• How to complete this task
Give back every entry, copied exactly.

• Records for this task

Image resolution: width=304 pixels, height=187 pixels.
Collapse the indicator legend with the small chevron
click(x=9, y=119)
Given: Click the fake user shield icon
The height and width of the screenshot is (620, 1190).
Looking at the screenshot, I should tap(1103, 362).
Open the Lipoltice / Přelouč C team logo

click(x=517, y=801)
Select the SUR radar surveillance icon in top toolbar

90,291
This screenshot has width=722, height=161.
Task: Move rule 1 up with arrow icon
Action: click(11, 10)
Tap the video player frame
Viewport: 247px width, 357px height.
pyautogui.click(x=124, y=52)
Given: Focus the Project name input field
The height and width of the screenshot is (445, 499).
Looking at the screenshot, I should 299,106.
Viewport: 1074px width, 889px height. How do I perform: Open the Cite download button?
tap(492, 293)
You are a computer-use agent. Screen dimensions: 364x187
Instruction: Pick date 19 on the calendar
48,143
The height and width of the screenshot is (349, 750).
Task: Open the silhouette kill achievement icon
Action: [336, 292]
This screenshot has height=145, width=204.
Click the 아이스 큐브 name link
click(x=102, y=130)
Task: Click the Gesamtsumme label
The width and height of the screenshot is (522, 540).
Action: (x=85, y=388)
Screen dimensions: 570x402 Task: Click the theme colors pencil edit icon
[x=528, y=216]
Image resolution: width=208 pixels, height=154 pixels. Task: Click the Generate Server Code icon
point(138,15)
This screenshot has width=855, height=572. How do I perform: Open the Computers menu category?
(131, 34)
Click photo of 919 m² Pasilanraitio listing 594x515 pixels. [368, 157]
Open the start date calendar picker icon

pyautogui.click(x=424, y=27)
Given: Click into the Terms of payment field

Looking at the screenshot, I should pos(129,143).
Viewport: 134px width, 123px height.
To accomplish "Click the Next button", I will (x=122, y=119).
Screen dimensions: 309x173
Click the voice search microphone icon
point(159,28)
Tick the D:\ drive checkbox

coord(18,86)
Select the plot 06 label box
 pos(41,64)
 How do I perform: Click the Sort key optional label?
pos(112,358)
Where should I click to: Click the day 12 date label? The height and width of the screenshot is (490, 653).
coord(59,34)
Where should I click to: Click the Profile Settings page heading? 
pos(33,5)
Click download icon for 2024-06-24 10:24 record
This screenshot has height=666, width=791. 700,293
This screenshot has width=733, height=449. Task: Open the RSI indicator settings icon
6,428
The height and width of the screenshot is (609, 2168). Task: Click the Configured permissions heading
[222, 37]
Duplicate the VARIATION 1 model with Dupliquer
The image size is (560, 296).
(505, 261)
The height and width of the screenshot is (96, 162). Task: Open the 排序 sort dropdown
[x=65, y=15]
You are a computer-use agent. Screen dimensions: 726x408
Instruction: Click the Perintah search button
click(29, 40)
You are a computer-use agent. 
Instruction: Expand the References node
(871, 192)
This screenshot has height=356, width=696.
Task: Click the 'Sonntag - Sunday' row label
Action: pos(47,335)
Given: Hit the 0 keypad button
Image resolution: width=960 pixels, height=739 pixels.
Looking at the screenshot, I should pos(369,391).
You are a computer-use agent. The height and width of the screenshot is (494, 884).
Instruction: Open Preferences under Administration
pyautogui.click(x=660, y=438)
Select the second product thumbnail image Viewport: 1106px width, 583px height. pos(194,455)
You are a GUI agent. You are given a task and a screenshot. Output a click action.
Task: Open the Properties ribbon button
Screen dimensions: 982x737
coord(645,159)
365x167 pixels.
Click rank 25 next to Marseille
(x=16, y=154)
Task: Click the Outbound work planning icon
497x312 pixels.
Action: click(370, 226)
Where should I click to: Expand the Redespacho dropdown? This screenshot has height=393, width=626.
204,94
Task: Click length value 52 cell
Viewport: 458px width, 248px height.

• Exercise response
Image resolution: width=304 pixels, height=187 pixels.
Collapse the indicator legend with the small chevron
click(x=9, y=119)
Given: Click the fake user shield icon
The height and width of the screenshot is (620, 1190).
Looking at the screenshot, I should tap(1103, 362).
Open the Lipoltice / Přelouč C team logo

click(x=517, y=801)
Select the SUR radar surveillance icon in top toolbar

90,291
This screenshot has width=722, height=161.
Task: Move rule 1 up with arrow icon
Action: click(11, 10)
Tap the video player frame
Viewport: 247px width, 357px height.
pyautogui.click(x=124, y=52)
Given: Focus the Project name input field
The height and width of the screenshot is (445, 499).
Looking at the screenshot, I should 299,106.
Viewport: 1074px width, 889px height. How do I perform: Open the Cite download button?
tap(492, 293)
You are a computer-use agent. Screen dimensions: 364x187
Instruction: Pick date 19 on the calendar
48,143
The height and width of the screenshot is (349, 750).
Task: Open the silhouette kill achievement icon
Action: [336, 292]
This screenshot has height=145, width=204.
Click the 아이스 큐브 name link
click(x=102, y=130)
Task: Click the Gesamtsumme label
The width and height of the screenshot is (522, 540).
Action: (x=85, y=388)
Screen dimensions: 570x402 Task: Click the theme colors pencil edit icon
[x=528, y=216]
Image resolution: width=208 pixels, height=154 pixels. Task: Click the Generate Server Code icon
point(138,15)
This screenshot has width=855, height=572. How do I perform: Open the Computers menu category?
(131, 34)
Click photo of 919 m² Pasilanraitio listing 594x515 pixels. [368, 157]
Open the start date calendar picker icon

pyautogui.click(x=424, y=27)
Given: Click into the Terms of payment field

Looking at the screenshot, I should pos(129,143).
Viewport: 134px width, 123px height.
To accomplish "Click the Next button", I will (x=122, y=119).
Screen dimensions: 309x173
Click the voice search microphone icon
point(159,28)
Tick the D:\ drive checkbox

coord(18,86)
Select the plot 06 label box
 pos(41,64)
 How do I perform: Click the Sort key optional label?
pos(112,358)
Where should I click to: Click the day 12 date label? The height and width of the screenshot is (490, 653).
coord(59,34)
Where should I click to: Click the Profile Settings page heading? 
pos(33,5)
Click download icon for 2024-06-24 10:24 record
This screenshot has height=666, width=791. 700,293
This screenshot has width=733, height=449. Task: Open the RSI indicator settings icon
6,428
The height and width of the screenshot is (609, 2168). Task: Click the Configured permissions heading
[222, 37]
Duplicate the VARIATION 1 model with Dupliquer
The image size is (560, 296).
(505, 261)
The height and width of the screenshot is (96, 162). Task: Open the 排序 sort dropdown
[x=65, y=15]
You are a computer-use agent. Screen dimensions: 726x408
Instruction: Click the Perintah search button
click(29, 40)
You are a computer-use agent. 
Instruction: Expand the References node
(871, 192)
This screenshot has height=356, width=696.
Task: Click the 'Sonntag - Sunday' row label
Action: pos(47,335)
Given: Hit the 0 keypad button
Image resolution: width=960 pixels, height=739 pixels.
Looking at the screenshot, I should pos(369,391).
You are a computer-use agent. The height and width of the screenshot is (494, 884).
Instruction: Open Preferences under Administration
pyautogui.click(x=660, y=438)
Select the second product thumbnail image Viewport: 1106px width, 583px height. pos(194,455)
You are a GUI agent. You are given a task and a screenshot. Output a click action.
Task: Open the Properties ribbon button
Screen dimensions: 982x737
coord(645,159)
365x167 pixels.
Click rank 25 next to Marseille
(x=16, y=154)
Task: Click the Outbound work planning icon
497x312 pixels.
Action: click(370, 226)
Where should I click to: Expand the Redespacho dropdown? This screenshot has height=393, width=626.
204,94
Task: Click length value 52 cell
Viewport: 458px width, 248px height.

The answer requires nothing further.